======== EXTRACTED ENTRIES ========

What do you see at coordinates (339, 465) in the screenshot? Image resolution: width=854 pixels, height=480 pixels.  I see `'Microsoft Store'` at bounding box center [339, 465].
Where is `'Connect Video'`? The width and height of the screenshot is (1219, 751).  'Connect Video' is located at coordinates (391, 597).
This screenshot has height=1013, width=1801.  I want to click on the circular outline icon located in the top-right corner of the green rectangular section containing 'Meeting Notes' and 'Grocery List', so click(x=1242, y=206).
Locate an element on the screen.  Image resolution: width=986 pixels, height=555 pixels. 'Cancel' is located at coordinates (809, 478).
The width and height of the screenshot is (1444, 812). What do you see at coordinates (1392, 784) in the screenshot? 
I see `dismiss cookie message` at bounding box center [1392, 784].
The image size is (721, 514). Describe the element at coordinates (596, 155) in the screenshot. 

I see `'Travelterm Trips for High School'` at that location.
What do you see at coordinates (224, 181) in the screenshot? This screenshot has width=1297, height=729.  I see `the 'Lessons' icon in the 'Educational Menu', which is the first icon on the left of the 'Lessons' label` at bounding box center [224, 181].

========

AIM OF THE TASK: Recast the lines of the material from the one containing "The image size" through the end as a JSON list of strings, one string per line, leaving out blank lines.

WRITTEN RESPONSE:
[
  "The image size is (721, 514). Describe the element at coordinates (596, 155) in the screenshot. ",
  "I see `'Travelterm Trips for High School'` at that location.",
  "What do you see at coordinates (224, 181) in the screenshot? This screenshot has width=1297, height=729.  I see `the 'Lessons' icon in the 'Educational Menu', which is the first icon on the left of the 'Lessons' label` at bounding box center [224, 181]."
]